In an NSABP trial of adjuvant tamoxifen for breast cancer, tamoxifen was found to decrease the incidence of contralateral breast cancers as a secondary end point (198). As a consequence, the NSABP conducted a randomized, controlled trial, the Breast Cancer Prevention Trial (BCPT), which investigated the efficacy of tamoxifen as a chemopreventive agent in women who were at high risk for breast cancer based on their risk profile. With over 13,000 women enrolled, the group of women who received tamoxifen for 5 years experienced a 50% reduction in both noninvasive and invasive breast cancers compared with those women taking a placebo (199). Offsetting these benefits were a 2- to 3-fold increase in the risk of endometrial cancer as well as increased risk of deep venous thrombosis, particularly in postmenopausal women.
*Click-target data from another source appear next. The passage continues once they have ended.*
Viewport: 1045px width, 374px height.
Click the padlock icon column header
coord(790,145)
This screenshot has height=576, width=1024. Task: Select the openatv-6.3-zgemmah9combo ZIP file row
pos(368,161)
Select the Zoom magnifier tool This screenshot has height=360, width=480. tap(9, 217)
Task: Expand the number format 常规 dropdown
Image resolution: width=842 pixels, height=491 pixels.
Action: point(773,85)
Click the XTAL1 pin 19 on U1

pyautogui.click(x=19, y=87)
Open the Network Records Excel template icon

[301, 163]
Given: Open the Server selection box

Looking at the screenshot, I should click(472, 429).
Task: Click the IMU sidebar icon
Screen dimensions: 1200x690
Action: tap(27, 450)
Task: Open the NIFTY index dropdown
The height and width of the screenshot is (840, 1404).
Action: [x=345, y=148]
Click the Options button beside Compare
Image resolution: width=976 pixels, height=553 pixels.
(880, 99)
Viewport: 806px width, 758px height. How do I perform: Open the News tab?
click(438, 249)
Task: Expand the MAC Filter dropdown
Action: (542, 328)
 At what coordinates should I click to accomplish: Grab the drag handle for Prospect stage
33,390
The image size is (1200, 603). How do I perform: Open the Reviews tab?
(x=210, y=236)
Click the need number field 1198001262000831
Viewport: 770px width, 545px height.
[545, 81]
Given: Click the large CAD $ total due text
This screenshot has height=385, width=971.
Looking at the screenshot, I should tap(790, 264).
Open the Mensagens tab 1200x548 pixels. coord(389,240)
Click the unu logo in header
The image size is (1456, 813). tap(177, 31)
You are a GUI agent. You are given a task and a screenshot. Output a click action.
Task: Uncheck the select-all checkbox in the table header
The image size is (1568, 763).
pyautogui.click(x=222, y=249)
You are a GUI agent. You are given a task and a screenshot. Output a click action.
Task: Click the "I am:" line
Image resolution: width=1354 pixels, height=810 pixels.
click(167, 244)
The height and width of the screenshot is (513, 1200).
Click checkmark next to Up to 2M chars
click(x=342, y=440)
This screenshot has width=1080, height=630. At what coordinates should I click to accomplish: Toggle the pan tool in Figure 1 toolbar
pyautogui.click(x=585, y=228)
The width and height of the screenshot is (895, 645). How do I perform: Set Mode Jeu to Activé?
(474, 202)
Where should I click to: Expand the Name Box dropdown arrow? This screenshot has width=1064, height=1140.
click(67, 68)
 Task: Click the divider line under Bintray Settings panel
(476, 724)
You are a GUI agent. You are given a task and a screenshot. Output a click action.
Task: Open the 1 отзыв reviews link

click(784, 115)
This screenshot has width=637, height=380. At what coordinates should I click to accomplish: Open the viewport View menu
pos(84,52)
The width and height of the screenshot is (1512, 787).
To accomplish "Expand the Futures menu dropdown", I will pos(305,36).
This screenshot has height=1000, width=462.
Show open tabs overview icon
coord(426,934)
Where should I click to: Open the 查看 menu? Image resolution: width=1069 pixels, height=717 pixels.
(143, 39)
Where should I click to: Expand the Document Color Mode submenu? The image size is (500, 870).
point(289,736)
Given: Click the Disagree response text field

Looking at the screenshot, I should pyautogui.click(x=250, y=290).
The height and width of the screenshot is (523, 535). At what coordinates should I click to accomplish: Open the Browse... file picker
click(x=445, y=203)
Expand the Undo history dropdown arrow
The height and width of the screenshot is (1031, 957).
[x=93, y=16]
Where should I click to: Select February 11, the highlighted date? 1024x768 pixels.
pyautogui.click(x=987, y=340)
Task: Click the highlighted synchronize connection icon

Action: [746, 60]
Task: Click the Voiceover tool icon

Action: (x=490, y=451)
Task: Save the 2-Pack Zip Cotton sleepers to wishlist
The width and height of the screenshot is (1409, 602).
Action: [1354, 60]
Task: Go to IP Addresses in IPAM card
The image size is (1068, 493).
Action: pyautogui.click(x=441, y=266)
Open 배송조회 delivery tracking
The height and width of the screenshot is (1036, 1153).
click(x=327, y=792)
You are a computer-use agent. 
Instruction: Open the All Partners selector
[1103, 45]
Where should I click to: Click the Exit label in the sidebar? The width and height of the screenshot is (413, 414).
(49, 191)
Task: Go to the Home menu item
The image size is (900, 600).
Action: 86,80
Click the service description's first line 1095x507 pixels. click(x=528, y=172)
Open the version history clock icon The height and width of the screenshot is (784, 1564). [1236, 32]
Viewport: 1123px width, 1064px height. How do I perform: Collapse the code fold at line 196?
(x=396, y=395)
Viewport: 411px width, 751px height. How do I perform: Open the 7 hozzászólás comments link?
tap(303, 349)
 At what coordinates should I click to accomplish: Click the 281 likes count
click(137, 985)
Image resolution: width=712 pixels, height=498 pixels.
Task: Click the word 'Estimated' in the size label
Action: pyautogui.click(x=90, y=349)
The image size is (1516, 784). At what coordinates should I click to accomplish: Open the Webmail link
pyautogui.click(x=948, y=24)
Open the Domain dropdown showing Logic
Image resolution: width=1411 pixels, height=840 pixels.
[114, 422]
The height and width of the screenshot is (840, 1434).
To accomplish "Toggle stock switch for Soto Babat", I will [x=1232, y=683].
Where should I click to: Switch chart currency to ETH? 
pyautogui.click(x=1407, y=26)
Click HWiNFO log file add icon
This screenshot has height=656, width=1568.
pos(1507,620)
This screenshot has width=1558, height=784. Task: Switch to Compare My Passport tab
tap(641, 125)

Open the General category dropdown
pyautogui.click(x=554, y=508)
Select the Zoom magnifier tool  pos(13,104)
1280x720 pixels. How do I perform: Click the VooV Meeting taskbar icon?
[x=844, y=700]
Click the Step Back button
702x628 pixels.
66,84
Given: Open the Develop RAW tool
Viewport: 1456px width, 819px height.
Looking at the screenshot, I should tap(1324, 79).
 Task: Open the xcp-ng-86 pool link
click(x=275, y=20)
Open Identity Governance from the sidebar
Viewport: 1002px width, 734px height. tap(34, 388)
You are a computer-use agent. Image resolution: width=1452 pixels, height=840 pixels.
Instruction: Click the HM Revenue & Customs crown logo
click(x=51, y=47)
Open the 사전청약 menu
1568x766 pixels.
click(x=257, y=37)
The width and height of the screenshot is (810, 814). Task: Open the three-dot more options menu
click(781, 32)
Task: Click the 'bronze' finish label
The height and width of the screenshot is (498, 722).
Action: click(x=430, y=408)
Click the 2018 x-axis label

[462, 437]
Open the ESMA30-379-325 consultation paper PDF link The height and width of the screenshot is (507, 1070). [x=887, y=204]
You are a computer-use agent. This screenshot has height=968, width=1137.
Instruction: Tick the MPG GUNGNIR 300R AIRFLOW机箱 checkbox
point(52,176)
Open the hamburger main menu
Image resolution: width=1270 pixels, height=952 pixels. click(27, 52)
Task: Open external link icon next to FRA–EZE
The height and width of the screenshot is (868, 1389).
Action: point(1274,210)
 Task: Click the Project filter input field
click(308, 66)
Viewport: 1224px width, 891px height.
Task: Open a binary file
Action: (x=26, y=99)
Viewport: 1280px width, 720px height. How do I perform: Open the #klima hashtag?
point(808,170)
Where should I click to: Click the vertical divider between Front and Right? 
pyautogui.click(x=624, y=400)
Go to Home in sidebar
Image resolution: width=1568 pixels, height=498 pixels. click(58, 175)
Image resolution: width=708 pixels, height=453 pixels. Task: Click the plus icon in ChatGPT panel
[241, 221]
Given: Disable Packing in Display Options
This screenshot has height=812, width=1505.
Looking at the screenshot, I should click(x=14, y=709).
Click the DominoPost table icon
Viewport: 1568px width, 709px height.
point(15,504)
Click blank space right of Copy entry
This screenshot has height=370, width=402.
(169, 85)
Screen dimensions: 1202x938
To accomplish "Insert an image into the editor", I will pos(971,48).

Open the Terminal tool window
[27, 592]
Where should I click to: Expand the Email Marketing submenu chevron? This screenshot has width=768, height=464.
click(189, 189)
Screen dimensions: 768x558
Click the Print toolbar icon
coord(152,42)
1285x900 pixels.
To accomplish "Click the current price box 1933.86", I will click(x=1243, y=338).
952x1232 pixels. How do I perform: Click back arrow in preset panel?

Raloxifene, a second-generation selective estrogen receptor modulator, has been used for the prevention of osteoporosis in postmenopausal women. It exhibits antiestrogenic properties in the breast and possibly in the endometrium, as well as protective, estrogenic properties in the bone. Secondary endpoints from studies of raloxifene demonstrated its ability to reduce the risk of invasive breast cancer. This led to the development of the multicenter, randomized, doubleblind trial named Study of Tamoxifen and Raloxifene (STAR)NSABP P-2 to directly compare the effectiveness of raloxifene with that of tamoxifen in postmenopausal women who are at increased risk for developing breast cancer (200,201).Initial results show that raloxifene is as effective as tamoxifen in reducing the risk of invasive breast cancer and has a lower risk of thromboembolic events and cataracts (202).